* WHAT TO WORK ON *
1 – Copy the passage of the bond article from "Council says yes" to "voters in November." without any changes.
2 – Name each bond category in the bond article, together with the dollar amount proposed for it.
-- START PAGE TEXT --
Council says yes to $74 million bond; voters to choose in November

The roof of Asheville City Hall.

As she introduced Asheville’s proposed general obligation bond referendum for discussion, Mayor Esther Manheimer pointed out that the specifics of the three bond packages — $32 million for transportation infrastructure, $25 million for affordable housing and $17 million for parks & recreation — had been hashed out in several previous worksessions and meetings. And during the short public hearing that followed, it did indeed seem that most bond supporters as well as opponents viewed the outcome of Tuesday evening’s vote as a foregone conclusion. All seven members of City Council agreed to put the $74 million question to Asheville voters in November.

Voters will be able to cast a separate vote for each of the three bond categories. If all of the bond measures are approved, Manheimer explained, city tax payers will see a maximum property tax increase of 4.1 cents over the current city tax rate of 47.5 cents per $100 of assessed value. That would result in an increase of $110 for a $275,000 home, she said.

A property tax revaluation currently underway could result in a smaller tax rate increase if property values increase more than 1.5 percent overall, city Chief Financial Officer Barbara Whitehorn said in an interview prior to Tuesday’s meeting. The results of the revaluation will not be available until January, she said.
-- END PAGE TEXT --
-- START SUPPLIED MATERIAL --
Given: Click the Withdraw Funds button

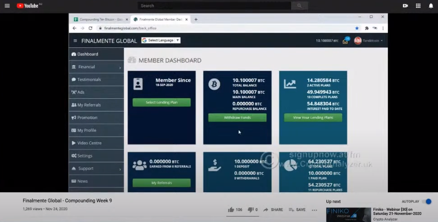Looking at the screenshot, I should pos(237,117).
-- END SUPPLIED MATERIAL --
* CORRECT ANSWERS *
1 –
Council says yes to $74 million bond; voters to choose in November

The roof of Asheville City Hall.

As she introduced Asheville’s proposed general obligation bond referendum for discussion, Mayor Esther Manheimer pointed out that the specifics of the three bond packages — $32 million for transportation infrastructure, $25 million for affordable housing and $17 million for parks & recreation — had been hashed out in several previous worksessions and meetings. And during the short public hearing that followed, it did indeed seem that most bond supporters as well as opponents viewed the outcome of Tuesday evening’s vote as a foregone conclusion. All seven members of City Council agreed to put the $74 million question to Asheville voters in November.

2 –
- Transportation infrastructure: $32 million
- Affordable housing: $25 million
- Parks & recreation: $17 million